There’s another side of the island: the ‘country,’ where farms and dirt roads lead deep into a Hawaiian heartland. On some wild, rugged and nearly deserted beaches, sea turtles still outnumber surfers. Set your watch to island time as you cruise past the Windward Coast’s emerald valleys, rustic ranches and roadside shrimp trucks, or lose yourself on the rural Wai’anae Coast.
Don’t dismiss Oʻahu as a transit point en route to the Neighbor Islands. Take a closer look and you’ll uncover a lifetime of adventures. Surf the Banzai Pipeline’s giant waves, hike atop knife-edged pali (cliffs), dive in Hanauma Bay’s giant fishbowl, windsurf or kayak to uninhabited islands off Kailua Bay, and be back in Waikiki for sunset hula. No worries, brah.
Oʻahu, like Honolulu-born President Barack Obama, is proud of its multicultural heritage.
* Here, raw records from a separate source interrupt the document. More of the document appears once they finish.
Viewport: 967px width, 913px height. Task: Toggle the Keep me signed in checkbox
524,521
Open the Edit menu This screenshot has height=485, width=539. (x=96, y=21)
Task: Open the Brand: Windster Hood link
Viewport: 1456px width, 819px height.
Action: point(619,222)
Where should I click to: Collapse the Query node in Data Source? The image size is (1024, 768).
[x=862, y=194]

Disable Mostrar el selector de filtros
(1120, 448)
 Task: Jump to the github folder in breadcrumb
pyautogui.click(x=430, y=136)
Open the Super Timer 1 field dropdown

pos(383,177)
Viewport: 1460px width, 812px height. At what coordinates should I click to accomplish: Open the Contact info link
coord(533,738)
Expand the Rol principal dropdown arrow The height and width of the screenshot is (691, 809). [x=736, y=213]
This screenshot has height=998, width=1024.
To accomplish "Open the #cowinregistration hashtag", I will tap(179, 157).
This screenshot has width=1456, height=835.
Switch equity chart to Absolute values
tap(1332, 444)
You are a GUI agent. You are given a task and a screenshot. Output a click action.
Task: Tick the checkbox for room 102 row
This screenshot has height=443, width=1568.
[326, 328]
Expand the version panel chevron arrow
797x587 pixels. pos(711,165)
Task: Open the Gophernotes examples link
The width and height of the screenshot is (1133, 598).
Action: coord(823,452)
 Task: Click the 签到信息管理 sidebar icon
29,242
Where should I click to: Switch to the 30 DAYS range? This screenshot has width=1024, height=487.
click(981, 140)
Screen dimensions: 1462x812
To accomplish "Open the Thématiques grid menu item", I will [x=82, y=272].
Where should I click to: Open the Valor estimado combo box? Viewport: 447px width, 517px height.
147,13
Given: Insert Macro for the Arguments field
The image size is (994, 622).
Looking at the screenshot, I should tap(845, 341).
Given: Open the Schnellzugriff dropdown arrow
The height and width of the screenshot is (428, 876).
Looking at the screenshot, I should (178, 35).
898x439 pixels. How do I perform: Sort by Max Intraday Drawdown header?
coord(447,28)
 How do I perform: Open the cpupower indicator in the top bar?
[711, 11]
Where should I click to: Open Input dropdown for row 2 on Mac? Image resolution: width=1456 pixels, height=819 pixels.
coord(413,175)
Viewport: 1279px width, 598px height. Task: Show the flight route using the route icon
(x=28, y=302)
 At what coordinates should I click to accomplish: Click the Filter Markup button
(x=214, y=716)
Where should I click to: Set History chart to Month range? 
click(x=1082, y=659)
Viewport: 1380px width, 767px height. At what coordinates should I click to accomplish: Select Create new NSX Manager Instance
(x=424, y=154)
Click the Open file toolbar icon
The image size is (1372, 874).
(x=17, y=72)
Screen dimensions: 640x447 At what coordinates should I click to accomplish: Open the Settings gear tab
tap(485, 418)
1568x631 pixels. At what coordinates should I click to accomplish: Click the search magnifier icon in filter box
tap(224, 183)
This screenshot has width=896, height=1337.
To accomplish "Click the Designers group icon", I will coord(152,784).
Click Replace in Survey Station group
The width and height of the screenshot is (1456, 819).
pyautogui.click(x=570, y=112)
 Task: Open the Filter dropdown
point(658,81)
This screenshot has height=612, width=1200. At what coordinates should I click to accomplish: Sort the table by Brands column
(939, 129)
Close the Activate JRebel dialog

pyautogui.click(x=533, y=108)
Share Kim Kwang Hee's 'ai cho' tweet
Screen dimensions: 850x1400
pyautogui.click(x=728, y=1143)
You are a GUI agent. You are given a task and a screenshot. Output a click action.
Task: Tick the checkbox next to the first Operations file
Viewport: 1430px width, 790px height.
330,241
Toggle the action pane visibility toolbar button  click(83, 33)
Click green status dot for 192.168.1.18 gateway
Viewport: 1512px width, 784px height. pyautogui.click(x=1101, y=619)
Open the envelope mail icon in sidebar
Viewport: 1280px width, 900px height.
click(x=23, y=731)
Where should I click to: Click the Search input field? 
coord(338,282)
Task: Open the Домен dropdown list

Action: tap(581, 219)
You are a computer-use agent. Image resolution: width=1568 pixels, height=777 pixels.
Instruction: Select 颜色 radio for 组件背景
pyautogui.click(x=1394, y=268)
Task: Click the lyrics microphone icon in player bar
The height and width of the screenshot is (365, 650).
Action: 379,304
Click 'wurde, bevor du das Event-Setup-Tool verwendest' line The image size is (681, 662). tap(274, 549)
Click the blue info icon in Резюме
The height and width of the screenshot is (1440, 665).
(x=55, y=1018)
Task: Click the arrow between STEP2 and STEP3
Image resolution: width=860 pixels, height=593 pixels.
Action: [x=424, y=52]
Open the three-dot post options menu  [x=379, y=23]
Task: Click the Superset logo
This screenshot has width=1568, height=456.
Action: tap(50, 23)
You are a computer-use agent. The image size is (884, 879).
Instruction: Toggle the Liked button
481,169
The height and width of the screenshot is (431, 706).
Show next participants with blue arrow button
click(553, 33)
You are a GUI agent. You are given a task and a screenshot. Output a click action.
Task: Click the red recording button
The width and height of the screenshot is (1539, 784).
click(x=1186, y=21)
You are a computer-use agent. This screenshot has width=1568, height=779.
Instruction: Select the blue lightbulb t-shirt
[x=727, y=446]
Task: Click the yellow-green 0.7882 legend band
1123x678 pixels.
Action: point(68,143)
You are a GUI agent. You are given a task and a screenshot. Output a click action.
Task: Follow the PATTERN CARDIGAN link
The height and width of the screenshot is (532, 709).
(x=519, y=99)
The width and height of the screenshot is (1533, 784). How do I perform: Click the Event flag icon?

The nerve center of the archipelago brings you face to face with Hawaii as it really is, not just a postcard fantasy. All over this island, nicknamed ‘The Gathering Place,’ pulses the Hawaiian lifeblood, from ancient heiau (stone temples) to sacred hula dances and chants. Boisterous festivals keep diverse traditions alive.
Spam, surfing, hula, pidgin, rubbah slippah – these are just some of the touchstones of everyday life floating in the middle of the Pacific Ocean. People are easygoing, low-key and casual, bursting with genuine aloha and fun. You’ll feel welcome whether you’re a surf bum, a honeymooner or part of a big ʻohana (extended family) with grandparents and kids tagging along.